Mariage homo dans le Connecticut: "une révolution", selon le "New York Times"
L'homosexualité dans la presse, chroniquée par Tetu.com.
Dans un article au titre sobre, "Le mariage gay légalisé dans le Connecticut", The New York Times (daté du 10 octobre) revient assez longuement sur le vote de la cour suprême de cet État légalisant le mariage homo: "Cette décision est une révolution à plus d'un titre, commentent les journalistes. En plus de faire du Connecticut le troisième État à autoriser les mariages pour les couples de même sexe, c'est aussi la première fois qu'une Cour suprême soutient que les unions civiles réservées aux couples homosexuels violent le principe d'égalité des droits inscrit dans la Constitution d'un État." Mais cette décision n'est pas tombée du ciel!

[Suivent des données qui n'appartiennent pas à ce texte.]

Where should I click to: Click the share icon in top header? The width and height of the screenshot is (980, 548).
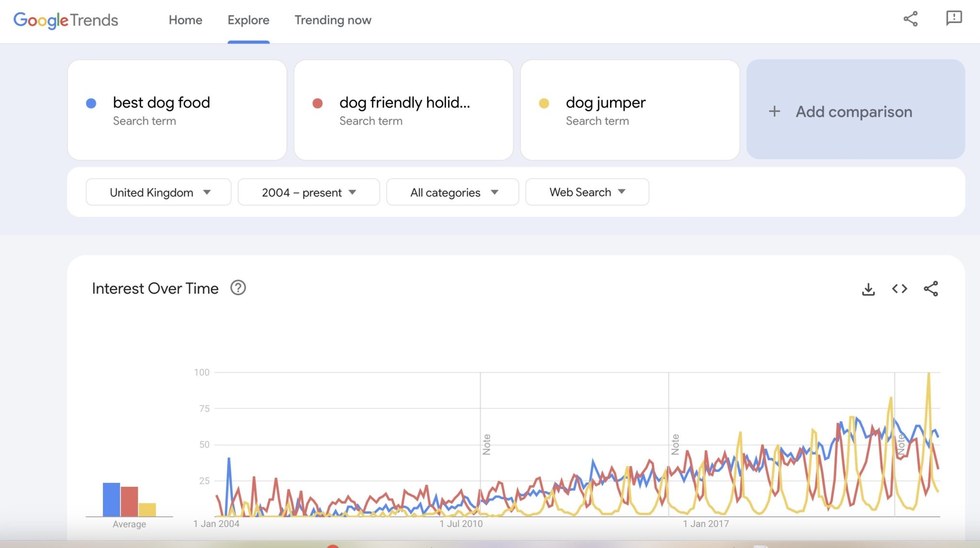click(x=910, y=19)
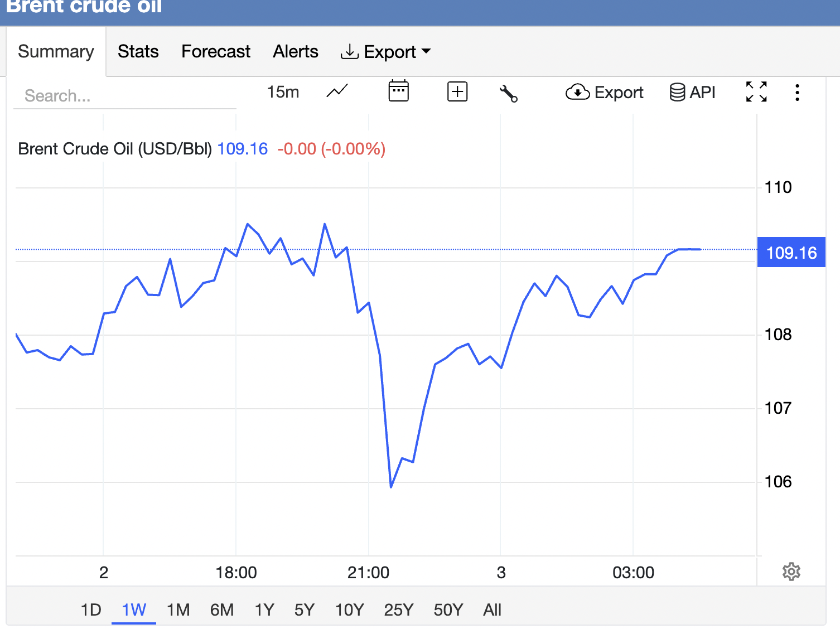This screenshot has width=840, height=629.
Task: Open the wrench chart tools icon
Action: tap(508, 93)
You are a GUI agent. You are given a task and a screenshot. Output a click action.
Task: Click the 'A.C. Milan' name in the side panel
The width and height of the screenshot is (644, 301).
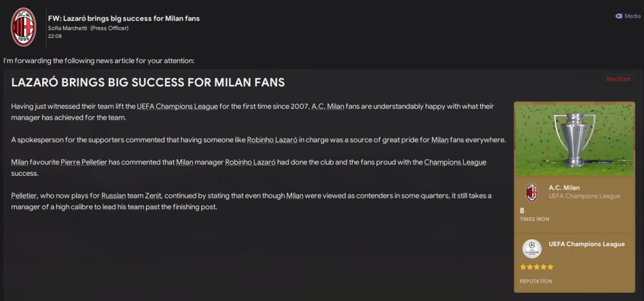tap(565, 187)
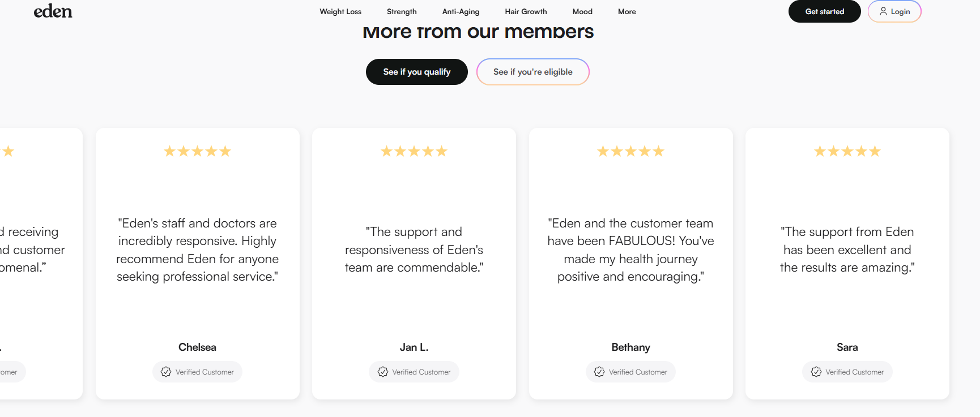Click verified badge icon under Sara
Viewport: 980px width, 417px height.
click(816, 372)
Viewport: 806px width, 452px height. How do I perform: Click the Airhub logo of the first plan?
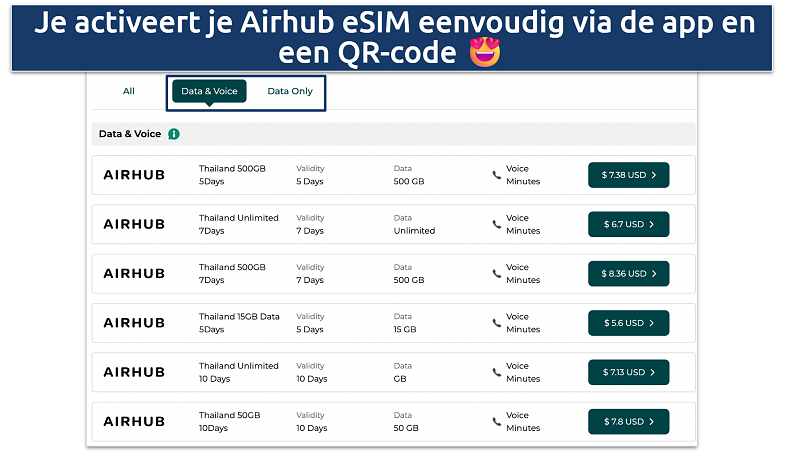tap(134, 175)
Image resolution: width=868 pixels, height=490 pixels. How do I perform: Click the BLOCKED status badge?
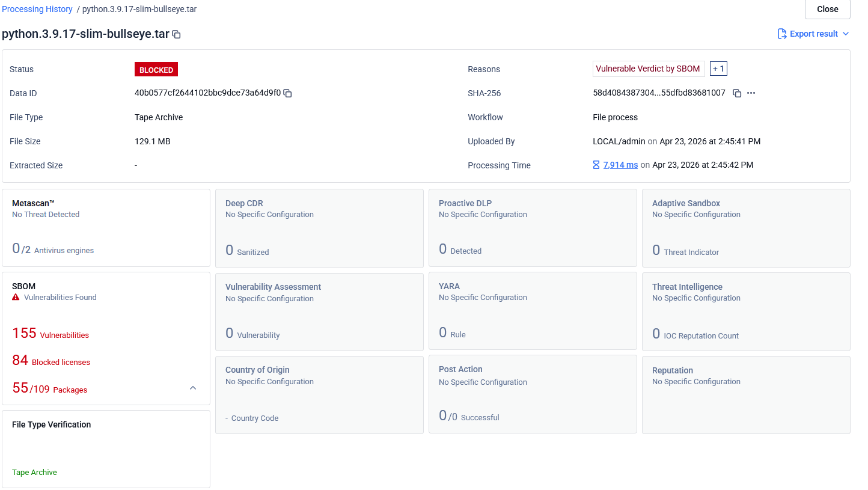pyautogui.click(x=156, y=70)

Pour cela, il a fallu que des gays et des lesbiennes se mobilisent et intentent une action: ainsi, la Cour suprême se prononça suite à une demande présentée en 2004 par des couples du même sexe à qui le droit au mariage avait été refusé. Grâce à eux, "la décision du Connecticut, malgré l'opposition de trois juges (sur sept au total), ouvre aussi la porte au mariage à une grande partie des couples gays de l'État de New York, dont les lois n'autorisent pas le mariage homo ou les unions civiles, mais où le gouverneur David A. Paterson vient de décider légalement de permettre la reconnaissance des mariages de même sexe contractés dans d'autres États".
Pleins d'appréhension, certains plaignants étaient sur place pour écouter l'annonce de la décision de la cour suprême: "Un des couples, Hoanne Mock, 53 ans, et sa partenaire, Elisabeth Kerrigan, 52 ans, venues avec leurs fils jumeaux de 6 ans, ne purent retenir leurs larmes. De leur côté, Garret Stack, 59 ans, présenta son partenaire, John Anderson, 63 ans, et dit: "Ça fait 28 ans que nous sommes ensemble, et nous pouvons maintenant préparer notre mariage."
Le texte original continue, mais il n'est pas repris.